Teks Sumber:
· · ·
Respon KontraS atas Tragedi Wamena: Investigasi Secara Independen dan Pulihkan Hak-Hak Korban dengan Menyeluruh!

Komisi untuk Orang Hilang dan Korban Tindak Kekerasan (KontraS) menaruh perhatian serius terhadap konflik yang terjadi antara aparat Kepolisian Republik Indonesia (Polri) dengan masyarakat di Wamena pada 23 Februari 2023. Konflik yang terjadi kembali menegaskan akutnya permasalahan perlindungan dan pemenuhan Hak Asasi Manusia (HAM) di Papua. Bencana kemanusiaan berupa konflik dan dan kekerasan kembali berulang hingga memaksa warga sipil harus meregang nyawa. 

Berdasarkan informasi yang kami terima, konflik bermula dari munculnya isu penculikan anak  SD di Sinakma. Peristiwa ini menyebabkan perbedaan pendapat antara Kepolisian dan pihak keluarga korban yang diduga diculik. Akhirnya terjadi perlawanan antara masyarakat kepada pihak Kepolisian, yang memiliki locus di Sinakma, Jalan Wamena Habema. Kemudian, terjadi lempar batu yang dilakukan massa kearah aparat kepolisian.  Menganggap sulit dikendalikan, aparat keamanan setempat dalam hal ini Kepolisian mengambil beberapa langkah seperti halnya mengeluarkan gas air mata berkali-kali.

Dalam data terakhir yang kami dapatkan, imbas dari konflik tersebut yakni sejumlah 10 orang korban dinyatakan meninggal dunia yang terdiri dari 8 Orang Asli Papua (OAP) dan Warga non Papua dengan 2 orang. Korban meninggal mengalami luka tembak, ada yang di bagian leher, dada, dan bagian belakang, Adapun kerusuhan ini juga menimbulkan 18 orang luka yang didominasi dari kalangan sipil. Kabar terakhir menyebutkan bahwa 10 jenazah korban kerusuhan telah dimakamkan serta korban luka masih mendapatkan perawatan di RSUD Wamena. Kami begitu menyesalkan pertumpahan darah yang kembali terjadi di Bumi Cenderawasih antara aparat keamanan dengan warga sipil.
· · ·
Data Tersedia:

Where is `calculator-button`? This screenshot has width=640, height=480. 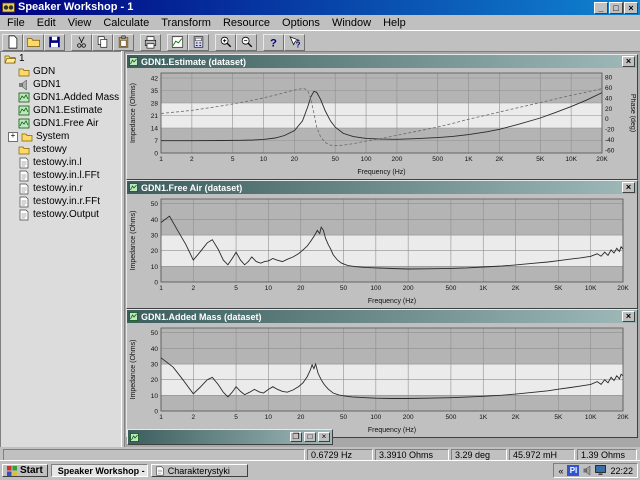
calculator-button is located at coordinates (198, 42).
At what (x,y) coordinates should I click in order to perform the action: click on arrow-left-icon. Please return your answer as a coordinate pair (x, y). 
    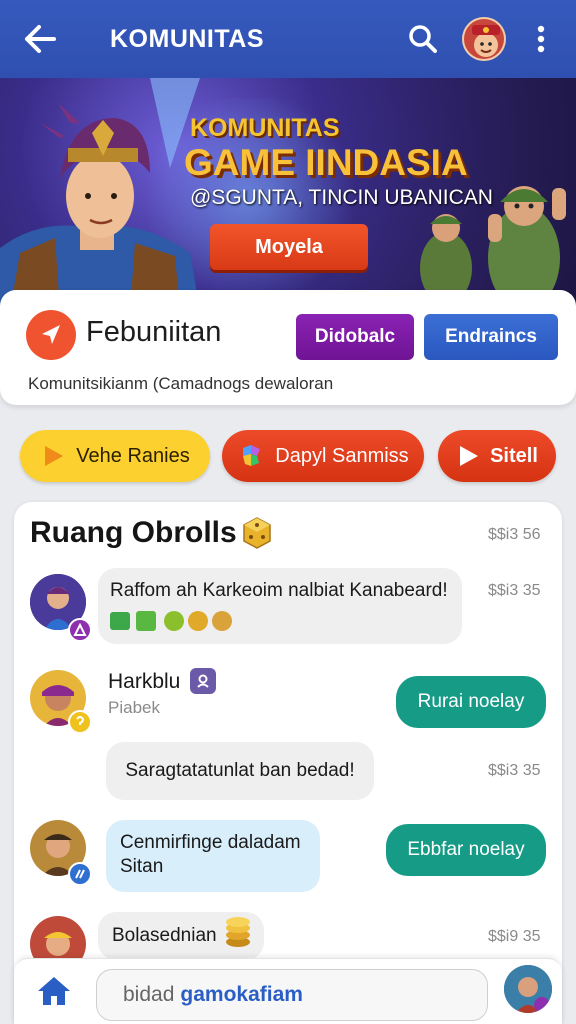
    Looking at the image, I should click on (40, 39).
· · ·
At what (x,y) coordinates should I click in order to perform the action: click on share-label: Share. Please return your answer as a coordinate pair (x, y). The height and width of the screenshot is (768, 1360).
· · ·
Tugas:
[a] Tuliskan kembali tanpa perubahan bagian teks tentang tragedi Wamena yang dibuka dengan kata-kata yang memuat "Respon KontraS atas" dan ditutup dengan "harus meregang nyawa.".
[b] Menurut teks tentang tragedi Wamena, di rumah sakit mana korban luka masih mendapatkan perawatan?
[c] Apakah pernyataan berikut sesuai dengan teks tentang tragedi Wamena? Jawab ya atau tidak untuk tiap pernyataan, disertai kutipan persis dari teks yang menentukannya.
(i) Konflik antara aparat kepolisian dan masyarakat di Wamena terjadi pada 23 Februari 2023.
(ii) Semua korban yang meninggal dunia adalah Orang Asli Papua.
(iii) Kepolisian hanya satu kali mengeluarkan gas air mata.

Jawaban Tugas:
[a]
Respon KontraS atas Tragedi Wamena: Investigasi Secara Independen dan Pulihkan Hak-Hak Korban dengan Menyeluruh!

Komisi untuk Orang Hilang dan Korban Tindak Kekerasan (KontraS) menaruh perhatian serius terhadap konflik yang terjadi antara aparat Kepolisian Republik Indonesia (Polri) dengan masyarakat di Wamena pada 23 Februari 2023. Konflik yang terjadi kembali menegaskan akutnya permasalahan perlindungan dan pemenuhan Hak Asasi Manusia (HAM) di Papua. Bencana kemanusiaan berupa konflik dan dan kekerasan kembali berulang hingga memaksa warga sipil harus meregang nyawa.

[b] Di RSUD Wamena.

[c]
(i) Ya: "di Wamena pada 23 Februari 2023"
(ii) Tidak: "8 Orang Asli Papua (OAP) dan Warga non Papua dengan 2 orang"
(iii) Tidak: "mengeluarkan gas air mata berkali-kali"